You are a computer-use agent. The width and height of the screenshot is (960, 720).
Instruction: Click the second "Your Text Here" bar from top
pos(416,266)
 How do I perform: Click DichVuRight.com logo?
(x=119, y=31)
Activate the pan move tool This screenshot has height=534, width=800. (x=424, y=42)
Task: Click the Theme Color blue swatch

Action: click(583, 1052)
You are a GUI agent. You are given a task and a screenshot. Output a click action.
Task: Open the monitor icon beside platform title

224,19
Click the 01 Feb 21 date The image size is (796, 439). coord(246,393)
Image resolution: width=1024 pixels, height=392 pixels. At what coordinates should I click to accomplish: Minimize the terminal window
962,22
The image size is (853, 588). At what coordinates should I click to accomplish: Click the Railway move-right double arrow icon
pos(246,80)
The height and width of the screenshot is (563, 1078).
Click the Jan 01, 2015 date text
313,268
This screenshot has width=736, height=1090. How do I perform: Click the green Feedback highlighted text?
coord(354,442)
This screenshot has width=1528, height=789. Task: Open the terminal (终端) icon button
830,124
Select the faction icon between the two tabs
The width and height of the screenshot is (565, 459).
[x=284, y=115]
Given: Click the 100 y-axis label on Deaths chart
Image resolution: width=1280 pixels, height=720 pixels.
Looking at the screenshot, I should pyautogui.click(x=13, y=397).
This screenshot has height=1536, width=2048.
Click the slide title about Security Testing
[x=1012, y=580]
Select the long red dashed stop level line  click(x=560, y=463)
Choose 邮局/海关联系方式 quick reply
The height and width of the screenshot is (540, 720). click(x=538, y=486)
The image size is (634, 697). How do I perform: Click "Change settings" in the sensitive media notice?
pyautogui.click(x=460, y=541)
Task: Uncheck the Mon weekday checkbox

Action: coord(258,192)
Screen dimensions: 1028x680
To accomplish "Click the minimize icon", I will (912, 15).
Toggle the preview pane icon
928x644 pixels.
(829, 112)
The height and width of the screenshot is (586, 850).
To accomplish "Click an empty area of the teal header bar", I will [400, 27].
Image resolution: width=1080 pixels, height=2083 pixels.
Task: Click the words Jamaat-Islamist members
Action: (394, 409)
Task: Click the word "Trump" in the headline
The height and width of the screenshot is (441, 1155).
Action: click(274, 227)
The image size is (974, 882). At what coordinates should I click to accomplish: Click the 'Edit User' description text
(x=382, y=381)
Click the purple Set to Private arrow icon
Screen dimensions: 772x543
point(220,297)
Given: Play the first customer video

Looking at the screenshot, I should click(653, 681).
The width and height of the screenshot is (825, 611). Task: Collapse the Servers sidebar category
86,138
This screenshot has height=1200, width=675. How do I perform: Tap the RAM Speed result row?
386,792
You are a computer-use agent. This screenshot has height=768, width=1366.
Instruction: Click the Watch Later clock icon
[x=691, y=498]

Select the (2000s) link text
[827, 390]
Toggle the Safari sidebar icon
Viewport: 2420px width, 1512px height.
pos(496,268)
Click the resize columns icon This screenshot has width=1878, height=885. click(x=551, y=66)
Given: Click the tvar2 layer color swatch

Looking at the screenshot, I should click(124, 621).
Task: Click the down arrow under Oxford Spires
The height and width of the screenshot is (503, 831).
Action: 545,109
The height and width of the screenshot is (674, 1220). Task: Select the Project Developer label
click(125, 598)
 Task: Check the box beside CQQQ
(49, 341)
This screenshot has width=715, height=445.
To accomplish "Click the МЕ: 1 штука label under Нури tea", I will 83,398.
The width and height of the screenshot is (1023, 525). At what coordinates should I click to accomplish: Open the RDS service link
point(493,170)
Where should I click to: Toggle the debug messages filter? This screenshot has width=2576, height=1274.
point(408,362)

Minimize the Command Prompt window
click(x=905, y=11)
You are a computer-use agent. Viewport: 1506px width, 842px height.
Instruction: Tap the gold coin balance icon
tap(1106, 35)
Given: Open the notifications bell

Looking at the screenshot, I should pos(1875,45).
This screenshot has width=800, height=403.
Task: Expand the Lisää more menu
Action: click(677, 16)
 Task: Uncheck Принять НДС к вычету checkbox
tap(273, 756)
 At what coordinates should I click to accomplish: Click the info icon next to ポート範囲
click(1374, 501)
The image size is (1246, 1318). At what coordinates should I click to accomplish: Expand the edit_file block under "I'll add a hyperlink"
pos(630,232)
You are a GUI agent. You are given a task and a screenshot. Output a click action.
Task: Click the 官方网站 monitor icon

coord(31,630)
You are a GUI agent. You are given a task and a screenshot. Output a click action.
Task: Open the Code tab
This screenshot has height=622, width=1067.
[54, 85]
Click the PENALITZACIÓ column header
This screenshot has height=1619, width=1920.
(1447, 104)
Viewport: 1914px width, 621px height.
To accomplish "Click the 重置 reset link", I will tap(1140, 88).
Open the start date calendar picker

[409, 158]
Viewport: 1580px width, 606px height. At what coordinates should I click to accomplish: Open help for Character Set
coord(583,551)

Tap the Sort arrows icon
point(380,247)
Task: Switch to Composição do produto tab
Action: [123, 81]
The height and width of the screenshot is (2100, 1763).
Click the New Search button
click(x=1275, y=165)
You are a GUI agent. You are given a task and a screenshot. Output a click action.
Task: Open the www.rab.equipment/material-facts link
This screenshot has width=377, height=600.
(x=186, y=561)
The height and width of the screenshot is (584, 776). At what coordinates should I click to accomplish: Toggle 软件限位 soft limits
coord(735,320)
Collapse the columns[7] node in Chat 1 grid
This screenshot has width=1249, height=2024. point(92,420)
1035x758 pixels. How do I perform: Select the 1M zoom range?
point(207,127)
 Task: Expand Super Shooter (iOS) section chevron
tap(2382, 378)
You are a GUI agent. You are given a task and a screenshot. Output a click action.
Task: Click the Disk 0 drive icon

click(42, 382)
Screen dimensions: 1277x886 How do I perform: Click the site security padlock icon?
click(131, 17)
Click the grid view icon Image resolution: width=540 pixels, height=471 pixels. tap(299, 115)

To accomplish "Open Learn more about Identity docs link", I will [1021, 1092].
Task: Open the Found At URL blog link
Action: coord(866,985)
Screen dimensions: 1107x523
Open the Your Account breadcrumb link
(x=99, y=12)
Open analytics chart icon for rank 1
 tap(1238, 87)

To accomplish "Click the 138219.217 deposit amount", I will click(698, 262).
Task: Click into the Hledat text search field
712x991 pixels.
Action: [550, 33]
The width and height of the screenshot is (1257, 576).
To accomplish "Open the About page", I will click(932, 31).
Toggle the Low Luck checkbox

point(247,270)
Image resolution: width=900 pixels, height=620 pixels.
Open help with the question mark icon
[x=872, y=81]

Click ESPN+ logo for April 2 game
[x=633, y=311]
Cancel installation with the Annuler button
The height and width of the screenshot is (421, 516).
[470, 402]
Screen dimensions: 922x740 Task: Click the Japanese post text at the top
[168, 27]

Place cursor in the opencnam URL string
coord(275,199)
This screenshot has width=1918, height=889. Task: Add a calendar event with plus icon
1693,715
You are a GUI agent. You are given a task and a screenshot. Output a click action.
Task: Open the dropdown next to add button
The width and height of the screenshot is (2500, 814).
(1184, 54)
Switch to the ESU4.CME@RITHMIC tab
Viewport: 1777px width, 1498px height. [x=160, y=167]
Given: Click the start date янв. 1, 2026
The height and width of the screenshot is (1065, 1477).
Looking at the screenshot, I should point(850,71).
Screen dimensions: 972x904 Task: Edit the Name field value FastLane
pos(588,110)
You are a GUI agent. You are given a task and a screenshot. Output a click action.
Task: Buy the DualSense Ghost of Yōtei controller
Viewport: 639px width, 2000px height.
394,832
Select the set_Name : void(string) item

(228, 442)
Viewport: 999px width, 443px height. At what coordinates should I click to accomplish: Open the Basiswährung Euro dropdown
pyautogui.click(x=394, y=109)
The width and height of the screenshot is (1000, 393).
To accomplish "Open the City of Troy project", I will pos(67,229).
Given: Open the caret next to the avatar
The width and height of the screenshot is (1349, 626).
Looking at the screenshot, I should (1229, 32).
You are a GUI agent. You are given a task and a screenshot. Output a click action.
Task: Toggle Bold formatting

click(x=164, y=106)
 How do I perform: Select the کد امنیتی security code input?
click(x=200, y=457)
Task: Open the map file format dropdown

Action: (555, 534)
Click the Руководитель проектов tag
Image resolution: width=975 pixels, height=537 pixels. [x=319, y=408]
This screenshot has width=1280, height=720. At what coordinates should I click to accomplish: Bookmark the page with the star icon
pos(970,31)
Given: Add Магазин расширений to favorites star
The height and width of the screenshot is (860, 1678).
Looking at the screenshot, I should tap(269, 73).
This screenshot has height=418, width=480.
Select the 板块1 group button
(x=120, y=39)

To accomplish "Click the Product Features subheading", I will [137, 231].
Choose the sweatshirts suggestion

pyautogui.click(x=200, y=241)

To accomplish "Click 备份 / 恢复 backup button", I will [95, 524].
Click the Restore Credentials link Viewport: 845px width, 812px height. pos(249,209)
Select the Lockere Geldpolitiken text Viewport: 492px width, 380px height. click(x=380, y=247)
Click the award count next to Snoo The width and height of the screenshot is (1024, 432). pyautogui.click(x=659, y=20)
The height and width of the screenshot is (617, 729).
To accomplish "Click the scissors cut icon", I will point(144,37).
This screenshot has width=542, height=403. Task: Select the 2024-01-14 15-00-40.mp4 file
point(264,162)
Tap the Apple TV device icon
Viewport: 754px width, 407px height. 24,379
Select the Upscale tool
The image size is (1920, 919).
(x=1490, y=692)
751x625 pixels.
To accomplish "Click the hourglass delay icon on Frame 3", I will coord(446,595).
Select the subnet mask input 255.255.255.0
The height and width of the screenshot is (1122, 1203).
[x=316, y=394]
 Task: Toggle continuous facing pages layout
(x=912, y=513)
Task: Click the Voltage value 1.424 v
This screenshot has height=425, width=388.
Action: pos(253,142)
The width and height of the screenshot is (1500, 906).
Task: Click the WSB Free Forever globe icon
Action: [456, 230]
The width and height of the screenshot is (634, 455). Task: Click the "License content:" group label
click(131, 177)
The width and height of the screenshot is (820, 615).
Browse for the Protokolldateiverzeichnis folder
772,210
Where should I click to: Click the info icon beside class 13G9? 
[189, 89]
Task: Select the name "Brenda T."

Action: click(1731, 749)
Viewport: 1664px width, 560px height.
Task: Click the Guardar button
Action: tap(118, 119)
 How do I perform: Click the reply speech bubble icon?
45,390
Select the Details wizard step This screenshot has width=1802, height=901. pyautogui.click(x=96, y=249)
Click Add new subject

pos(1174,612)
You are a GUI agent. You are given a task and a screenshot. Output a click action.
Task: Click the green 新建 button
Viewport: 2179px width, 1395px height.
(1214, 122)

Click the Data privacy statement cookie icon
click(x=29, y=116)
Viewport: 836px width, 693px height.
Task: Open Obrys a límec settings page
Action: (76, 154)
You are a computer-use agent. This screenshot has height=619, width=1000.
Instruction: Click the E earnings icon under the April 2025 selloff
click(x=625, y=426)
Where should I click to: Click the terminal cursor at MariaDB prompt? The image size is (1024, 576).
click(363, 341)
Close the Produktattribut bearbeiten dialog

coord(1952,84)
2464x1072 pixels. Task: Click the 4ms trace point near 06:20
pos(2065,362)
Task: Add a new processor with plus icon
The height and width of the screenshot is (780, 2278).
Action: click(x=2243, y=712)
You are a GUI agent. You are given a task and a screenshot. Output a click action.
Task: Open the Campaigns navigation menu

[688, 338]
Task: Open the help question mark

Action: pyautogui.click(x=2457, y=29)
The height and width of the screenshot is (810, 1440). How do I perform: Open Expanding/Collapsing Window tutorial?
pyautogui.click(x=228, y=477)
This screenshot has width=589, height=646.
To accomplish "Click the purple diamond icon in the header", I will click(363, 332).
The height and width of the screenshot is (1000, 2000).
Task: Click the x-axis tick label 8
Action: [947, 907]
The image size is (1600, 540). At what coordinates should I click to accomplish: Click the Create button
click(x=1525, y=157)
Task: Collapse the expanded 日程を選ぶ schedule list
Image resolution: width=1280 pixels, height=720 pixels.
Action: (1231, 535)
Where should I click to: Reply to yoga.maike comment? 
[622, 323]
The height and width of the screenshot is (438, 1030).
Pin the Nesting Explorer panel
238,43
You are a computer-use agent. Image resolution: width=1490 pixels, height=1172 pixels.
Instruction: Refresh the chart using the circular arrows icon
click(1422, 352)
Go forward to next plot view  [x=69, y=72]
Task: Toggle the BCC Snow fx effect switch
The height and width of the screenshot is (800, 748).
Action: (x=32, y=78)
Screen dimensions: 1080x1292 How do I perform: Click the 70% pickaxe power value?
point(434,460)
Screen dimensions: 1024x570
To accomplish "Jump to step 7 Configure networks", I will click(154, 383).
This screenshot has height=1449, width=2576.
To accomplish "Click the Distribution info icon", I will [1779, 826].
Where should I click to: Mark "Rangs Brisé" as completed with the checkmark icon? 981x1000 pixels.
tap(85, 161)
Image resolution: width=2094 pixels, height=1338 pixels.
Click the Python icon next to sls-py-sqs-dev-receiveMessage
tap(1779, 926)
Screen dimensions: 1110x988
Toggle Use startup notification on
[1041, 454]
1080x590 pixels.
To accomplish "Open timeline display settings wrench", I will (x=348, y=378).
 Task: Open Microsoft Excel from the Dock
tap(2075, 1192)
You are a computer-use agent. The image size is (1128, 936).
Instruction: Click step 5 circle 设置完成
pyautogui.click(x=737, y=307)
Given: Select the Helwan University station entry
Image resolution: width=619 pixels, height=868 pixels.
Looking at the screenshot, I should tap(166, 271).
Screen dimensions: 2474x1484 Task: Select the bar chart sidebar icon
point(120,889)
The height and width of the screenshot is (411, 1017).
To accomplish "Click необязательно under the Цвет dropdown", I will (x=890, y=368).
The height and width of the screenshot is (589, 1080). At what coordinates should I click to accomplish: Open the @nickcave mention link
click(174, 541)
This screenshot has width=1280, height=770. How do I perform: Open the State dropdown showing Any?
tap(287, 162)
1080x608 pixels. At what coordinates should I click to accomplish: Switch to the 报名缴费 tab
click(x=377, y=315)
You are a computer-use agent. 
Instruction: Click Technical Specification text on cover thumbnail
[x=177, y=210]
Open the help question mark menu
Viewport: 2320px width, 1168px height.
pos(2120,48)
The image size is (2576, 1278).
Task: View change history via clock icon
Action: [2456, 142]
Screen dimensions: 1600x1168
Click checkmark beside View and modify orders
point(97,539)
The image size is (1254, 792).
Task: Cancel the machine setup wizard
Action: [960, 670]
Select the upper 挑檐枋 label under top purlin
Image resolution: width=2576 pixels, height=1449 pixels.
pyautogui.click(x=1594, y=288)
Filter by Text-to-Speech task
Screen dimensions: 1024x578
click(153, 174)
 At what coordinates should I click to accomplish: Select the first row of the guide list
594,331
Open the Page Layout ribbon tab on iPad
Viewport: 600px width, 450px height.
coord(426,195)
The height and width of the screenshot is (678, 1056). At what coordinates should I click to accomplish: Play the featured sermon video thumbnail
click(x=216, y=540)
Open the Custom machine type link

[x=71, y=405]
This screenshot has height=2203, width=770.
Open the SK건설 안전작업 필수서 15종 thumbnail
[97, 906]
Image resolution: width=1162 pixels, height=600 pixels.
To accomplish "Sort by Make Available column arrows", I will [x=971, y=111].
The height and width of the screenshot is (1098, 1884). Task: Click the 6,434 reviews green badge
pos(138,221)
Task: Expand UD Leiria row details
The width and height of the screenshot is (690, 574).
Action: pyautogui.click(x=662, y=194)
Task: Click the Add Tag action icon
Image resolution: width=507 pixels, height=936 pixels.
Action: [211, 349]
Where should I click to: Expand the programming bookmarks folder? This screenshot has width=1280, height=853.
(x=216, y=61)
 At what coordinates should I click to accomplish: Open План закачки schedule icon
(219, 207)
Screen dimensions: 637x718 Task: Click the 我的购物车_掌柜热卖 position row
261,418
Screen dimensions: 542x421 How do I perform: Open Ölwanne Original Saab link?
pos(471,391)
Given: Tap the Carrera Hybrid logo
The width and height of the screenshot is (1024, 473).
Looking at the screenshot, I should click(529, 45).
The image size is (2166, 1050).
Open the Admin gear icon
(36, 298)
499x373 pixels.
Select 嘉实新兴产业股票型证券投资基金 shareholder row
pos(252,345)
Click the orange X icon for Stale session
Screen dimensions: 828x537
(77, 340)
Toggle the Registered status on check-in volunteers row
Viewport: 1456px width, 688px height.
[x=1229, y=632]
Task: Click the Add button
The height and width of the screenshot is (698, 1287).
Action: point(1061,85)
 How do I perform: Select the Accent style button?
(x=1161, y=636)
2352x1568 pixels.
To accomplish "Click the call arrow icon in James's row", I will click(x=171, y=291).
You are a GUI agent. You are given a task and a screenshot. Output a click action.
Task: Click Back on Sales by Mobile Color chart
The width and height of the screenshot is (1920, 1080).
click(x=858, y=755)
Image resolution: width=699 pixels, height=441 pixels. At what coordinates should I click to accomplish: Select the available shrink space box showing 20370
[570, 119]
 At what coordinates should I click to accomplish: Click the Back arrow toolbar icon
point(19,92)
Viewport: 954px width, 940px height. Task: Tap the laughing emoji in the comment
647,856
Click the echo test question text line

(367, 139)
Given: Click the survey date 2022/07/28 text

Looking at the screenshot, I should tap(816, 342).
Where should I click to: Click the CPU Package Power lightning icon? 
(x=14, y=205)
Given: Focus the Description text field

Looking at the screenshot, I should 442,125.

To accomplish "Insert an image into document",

+++

- **EXERCISE GOAL**: Retype the stretch of the data from the line that contains "Click the 01" through the line that contains "[x=284, y=115]", keeping every character unchanged.

- **OUTPUT BELOW**:
Click the 01 Feb 21 date The image size is (796, 439). coord(246,393)
Image resolution: width=1024 pixels, height=392 pixels. At what coordinates should I click to accomplish: Minimize the terminal window
962,22
The image size is (853, 588). At what coordinates should I click to accomplish: Click the Railway move-right double arrow icon
pos(246,80)
The height and width of the screenshot is (563, 1078).
Click the Jan 01, 2015 date text
313,268
This screenshot has width=736, height=1090. How do I perform: Click the green Feedback highlighted text?
coord(354,442)
This screenshot has width=1528, height=789. Task: Open the terminal (终端) icon button
830,124
Select the faction icon between the two tabs
The width and height of the screenshot is (565, 459).
[x=284, y=115]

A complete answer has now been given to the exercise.